Was I going to be asked to climb those masts, to edge out along those yards, approximately a thousand feet up? Like most sensible people, I don’t really have a fear of heights—only a fear of falling to my death. Which is not a fear at all, but a sensible attitude. On the other hand, what is the point of being on a tall ship if you don’t experience the tallness? I knew that when asked to go aloft, I would overcome or at least bypass my fear and force myself to do it. And so what I really feared was that I wasn’t afraid enough.

This was all neatly analogous to my broader situation: instead of a nice, short jaunt on a press boat or a proper research vessel, I was going to sea for three weeks or more. A thousand miles from land when I wanted to be at home in New York, when I should have been at home, squaring away wedding plans, preparing for the moment of my good fortune, only two months away, when the Doctor and I would get hitched. And the Kaisei would be sailing in total seaborne isolation. There would be no satellite phone for the crew, no data connection, no way to communicate with my family or with the Doctor. No way even to apologize, once I went, for being gone.

The ship itself was charming, if a bit scruffy, with cabins that were cozy but not claustrophobic, and a pair of lounges ample for a small crew, and decks of faded wood. In front of the wheelhouse, with its radio and its radar display, was an outdoor bridge, where the deck rose into a platform facing a large, spoked wheel. It was the kind of wheel I would have expected to see on the wall of a nautical-themed restaurant.

The problem was not the Kaisei. The problem was us. As the days went by, spent in sanding and painting and offloading unneeded scientific equipment from the previous year’s voyage, I met the volunteers who would be the crew. How many people did it take to sail a 150-foot brigantine? I wasn’t sure we yet had ten. And as we got to know one another, it emerged that very few of us knew anything that would be useful in the safe operation of said brigantine.

There was Kaniela, for instance, an affable young surfer from Hawaii and one of the hardest workers on the boat. He asked me if I knew much about sailing.

I didn’t, I said. Not a thing. You?

Nah, man. I’m hoping to learn.

Then there were Gabe and Henry, two recently graduated Oberlin hipsters. The morning we met, they were standing on deck huddled against the early chill, hands stuffed in their pockets, wearing their sunglasses. A surly pair, I thought, but they turned out just to be badly hung over, and had brightened up by mid-afternoon. They told me they both had degrees, more or less, in environmental studies, or something. Upon moving back to Marin County from Oberlin, they had gotten internships at the Ocean Voyages Institute, the umbrella organization for Project Kaisei. But three weeks at sea seemed a little extreme for an internship. I asked them why they were coming.

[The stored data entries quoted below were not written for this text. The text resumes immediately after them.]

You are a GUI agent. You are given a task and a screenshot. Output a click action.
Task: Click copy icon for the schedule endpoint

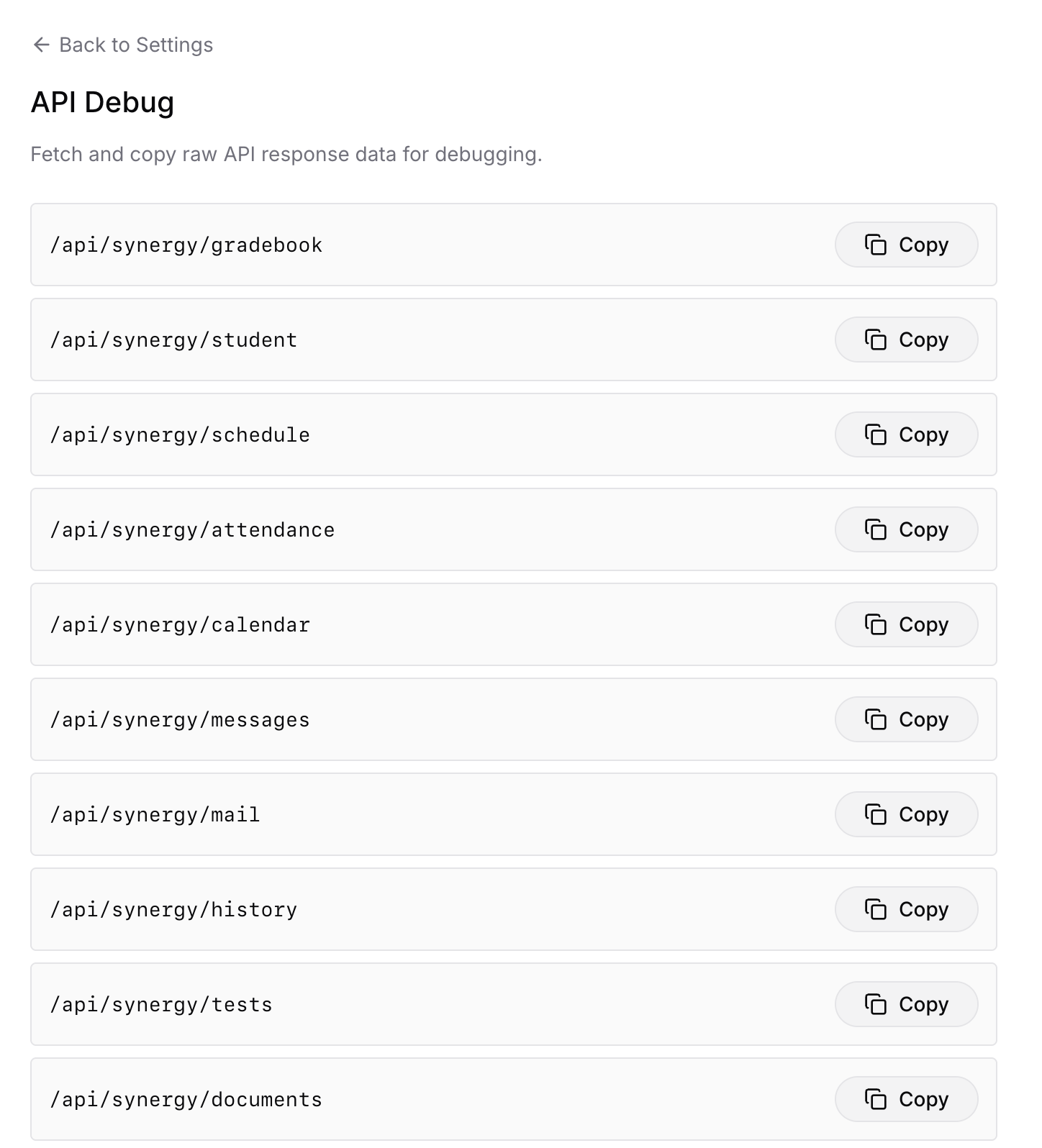pyautogui.click(x=875, y=434)
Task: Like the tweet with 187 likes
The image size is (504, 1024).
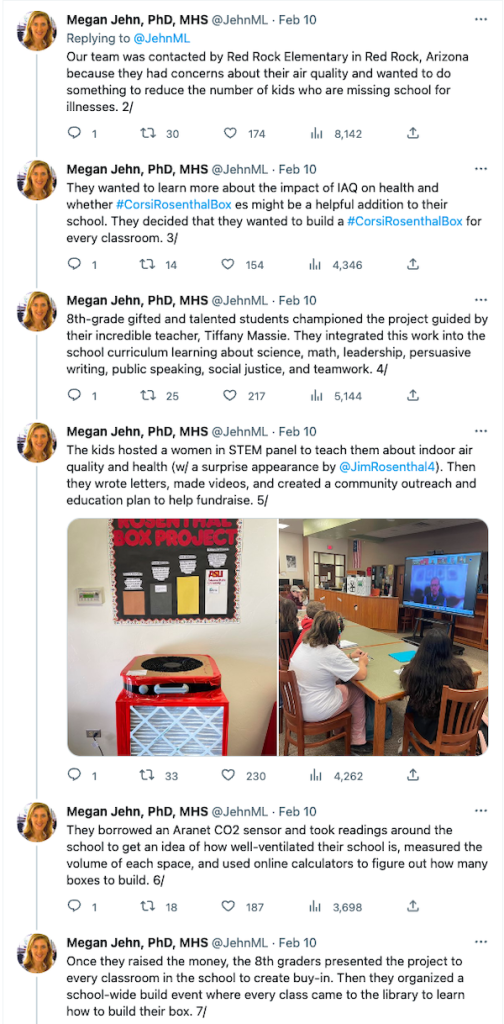Action: click(228, 907)
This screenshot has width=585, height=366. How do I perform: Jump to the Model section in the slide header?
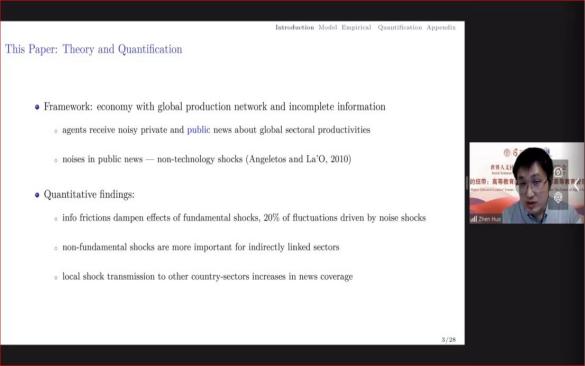point(328,27)
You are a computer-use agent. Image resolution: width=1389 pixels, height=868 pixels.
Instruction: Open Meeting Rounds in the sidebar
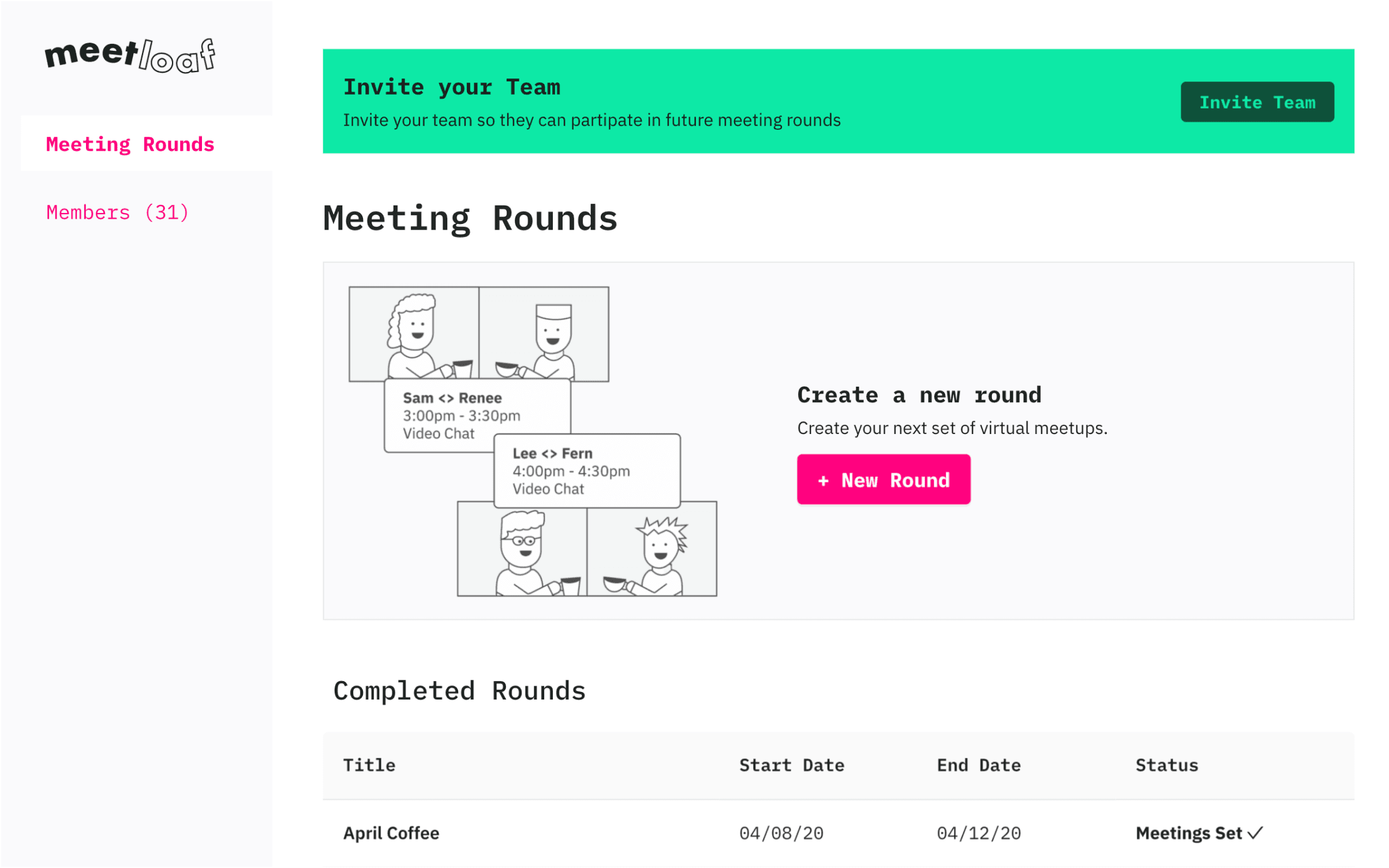coord(130,144)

With a straight face, Gabe told me that he was here for the adventure. He wanted to be an adventurer. A rakish rogue, he specified. And this was the first step toward his goal.

The ravings of a contaminated mind. I turned to Henry. I asked him if either of them knew how to sail.

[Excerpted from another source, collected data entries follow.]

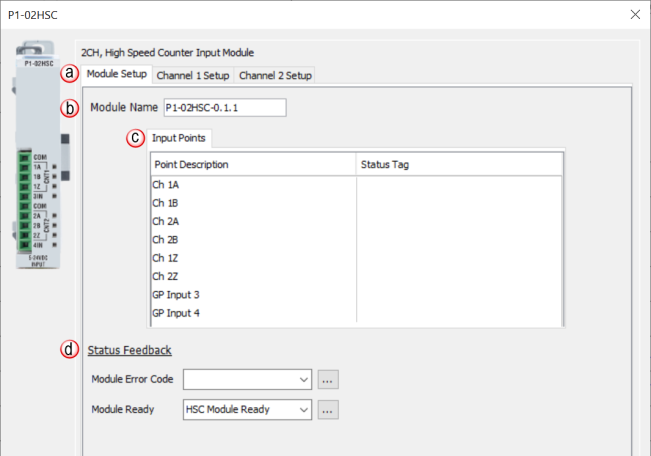Click the Point Description column header
The width and height of the screenshot is (651, 456).
253,164
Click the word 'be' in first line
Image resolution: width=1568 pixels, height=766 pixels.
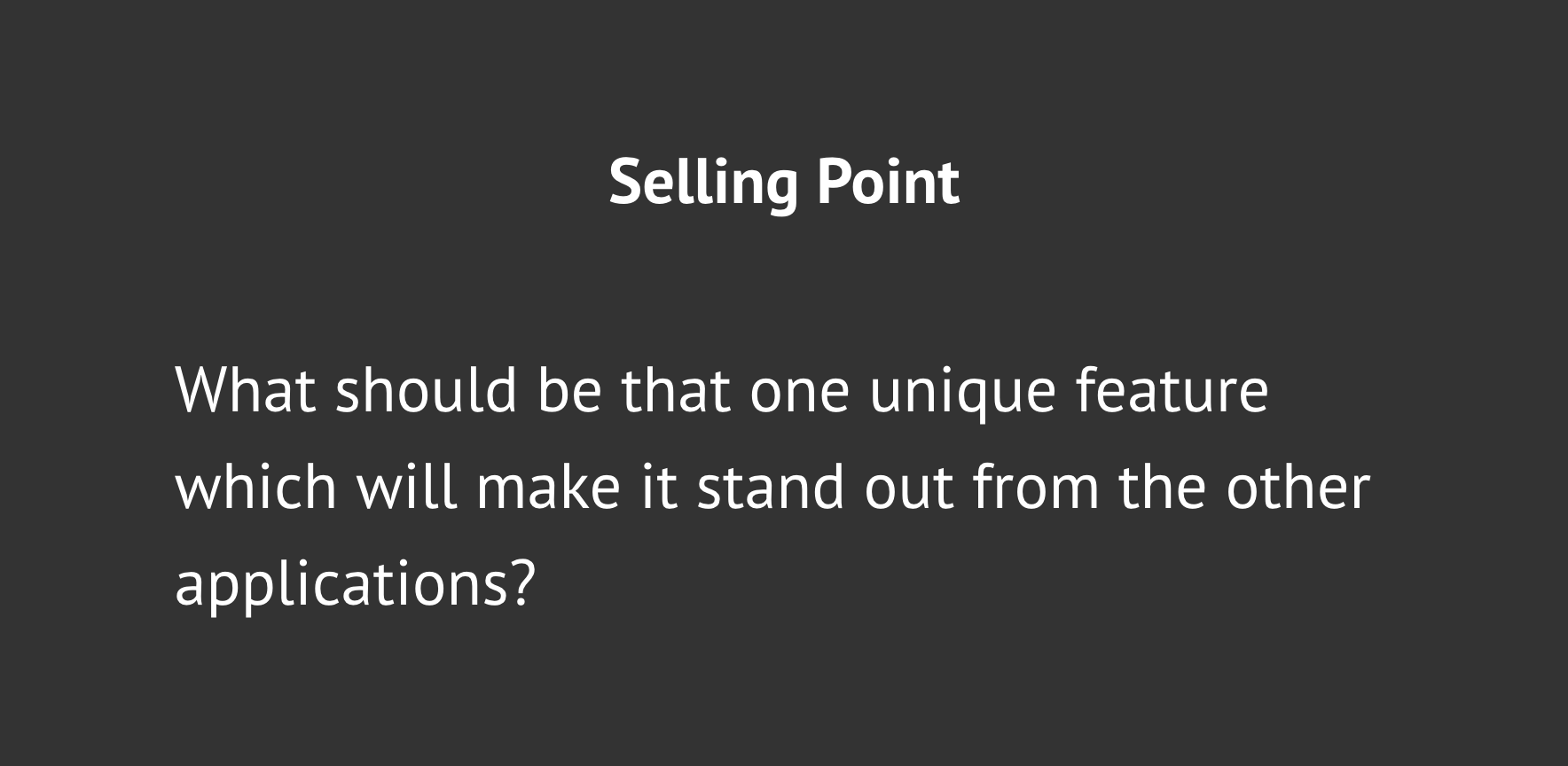pos(569,389)
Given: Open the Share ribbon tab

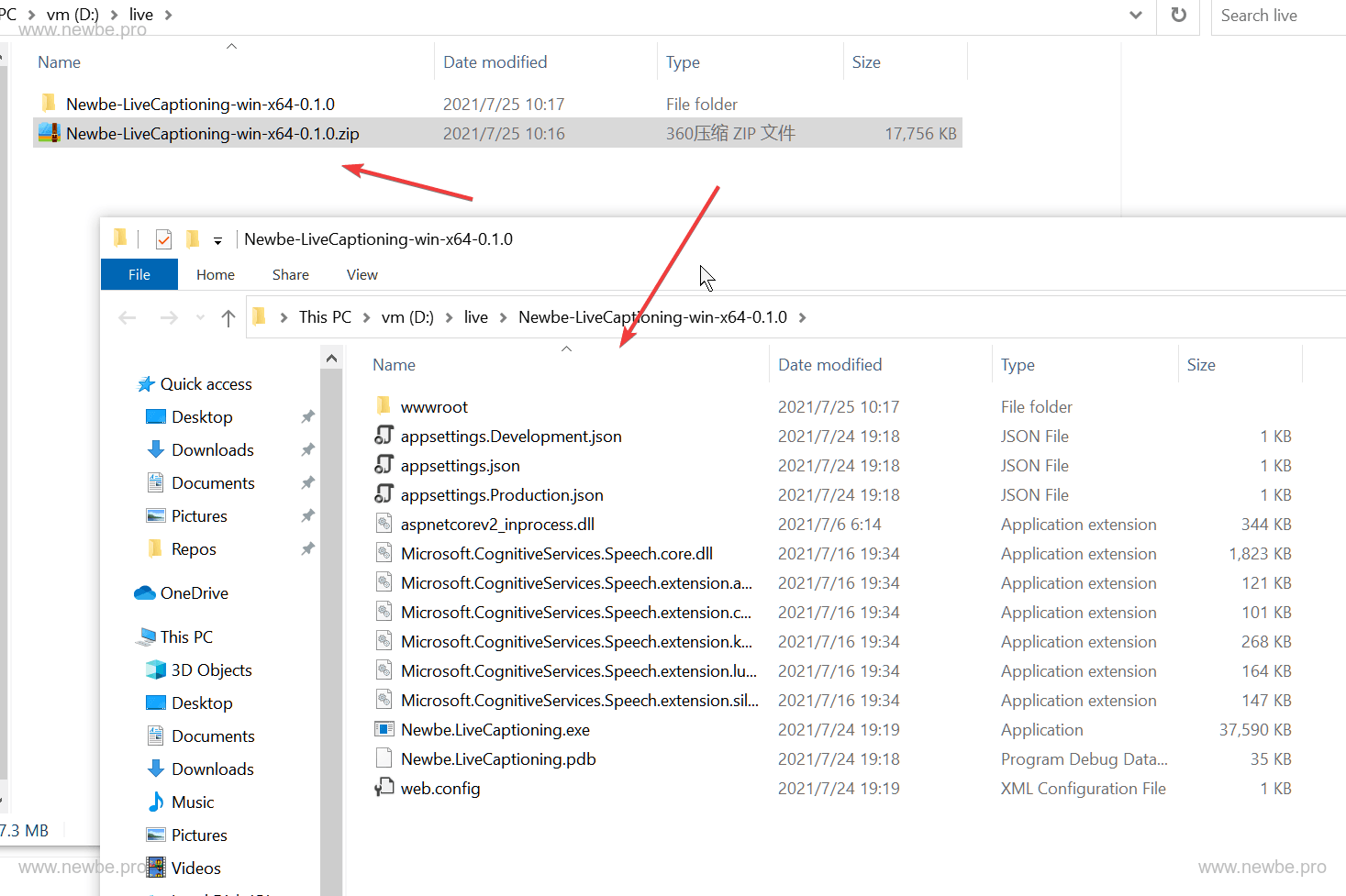Looking at the screenshot, I should tap(290, 275).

He smiled. It was a thin smile, similar to a wince. They had taken sailing in high school, he said. Little two- person boats.

What was that feeling in my gullet? Desperation? I made my way from volunteer to volunteer, making a mental map of our skill set. We had a deep bench in watersports and the teaching of high school science. Otherwise, it was a mixed bag. There was a boatbuilder, a former journalist, a few students. They were all interesting, thoughtful, hardworking people who didn’t know a damn thing about sailing a tall ship.

I put my hope in the second mate, a calm, confident tall-ship sailor…who quit. After a single afternoon on board, he told the captain he didn’t like the look of things and got the hell out of there.

There it was again. That sinking feeling.

The votes of ill-confidence started to pile up. A team of Coast Guard bluesuits came to inspect the boat’s papers. As they left, chuckling, I heard the Kaisei’s captain say, “They’d never seen anything like this.”

The more I learned about the Kaisei, the more I realized that, from a technical point of view, she was an oddity. One evening I sat on the aft deck with the ship’s engineer, watching Richmond’s tugboats go by and listening to him complain. The engineer was probably the most important person in the crew, if it mattered to us that the ship remain afloat, that we have fresh water, and that the navigational gear function. Night after night, he had been up late, coaxing the ship’s systems into fighting shape. He was grumpy, but that seemed like a good sign. You don’t want a laissez-faire engineer.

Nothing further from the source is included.